My friend Libby has decided to take a ride on the Change Train this summer. Her Change Train is on a non-stop route; destination unknown. The conductor is a scary, tatoo clad personal trainer. To hear her describe this vehicle makes me think of the scary boat ride on Charlie and the Chocolate Factory. I always had to close my eyes during that part of the movie. And if the Change Train at all resembles the boat, then my response is the same. I don't mind adventure. Nor do I resist new things (with the exception of course, of sushi. and now that i have mentioned sushi, i fear that any comments i receive will be about how i am missing out on God's favorite food. let's try to stay focused, people!).

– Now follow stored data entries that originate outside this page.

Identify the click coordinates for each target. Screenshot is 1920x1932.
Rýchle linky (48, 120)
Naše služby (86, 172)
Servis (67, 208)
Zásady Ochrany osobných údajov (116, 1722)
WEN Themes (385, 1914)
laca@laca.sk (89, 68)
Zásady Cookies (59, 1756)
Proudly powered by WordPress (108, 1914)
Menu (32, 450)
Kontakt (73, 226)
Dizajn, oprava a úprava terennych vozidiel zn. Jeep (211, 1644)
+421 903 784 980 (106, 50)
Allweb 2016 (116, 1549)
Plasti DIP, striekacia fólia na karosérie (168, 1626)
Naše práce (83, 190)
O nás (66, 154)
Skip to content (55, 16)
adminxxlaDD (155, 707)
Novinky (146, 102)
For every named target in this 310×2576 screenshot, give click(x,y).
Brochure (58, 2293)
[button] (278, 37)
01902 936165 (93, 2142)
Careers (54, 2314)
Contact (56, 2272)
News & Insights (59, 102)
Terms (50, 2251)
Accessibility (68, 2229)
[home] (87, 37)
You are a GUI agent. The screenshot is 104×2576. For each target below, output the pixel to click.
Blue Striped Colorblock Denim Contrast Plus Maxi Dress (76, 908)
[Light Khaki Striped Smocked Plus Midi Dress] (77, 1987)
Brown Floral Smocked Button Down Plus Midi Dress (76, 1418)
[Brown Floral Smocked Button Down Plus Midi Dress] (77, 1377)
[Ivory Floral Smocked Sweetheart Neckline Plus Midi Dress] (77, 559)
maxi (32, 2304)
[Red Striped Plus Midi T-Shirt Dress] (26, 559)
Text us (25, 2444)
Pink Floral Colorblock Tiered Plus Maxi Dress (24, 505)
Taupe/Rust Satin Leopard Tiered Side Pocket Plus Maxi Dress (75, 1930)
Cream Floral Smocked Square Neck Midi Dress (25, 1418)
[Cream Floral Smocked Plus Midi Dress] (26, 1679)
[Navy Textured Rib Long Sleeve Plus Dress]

But real change. The kind that causes you to forgive, let go, make new habits, believe in God at a new level . . . you will always find me covering my eyes and rocking back and forth at the mere suggestion. And with the exception of the promise of "ridiculous fun" and viewings of "Sex and the City" reruns on DVD, I want nothing to do with Libby's change train.

The funny thing is that I have spent my whole life held captive by the belief that I need to change. I want to change. Sometimes I am so immersed in self-disgust that all I want to do is change. I have spent hours dissecting myself with the hope of finding the cancer that has caused such disdain for myself. But I can't find it. Maybe my biggest problem is that I won't accept that there is a blood coursing through my spiritual veins that ripped the cancer from me years ago. Maybe the root of my sickness is my obsession with needing to be broken.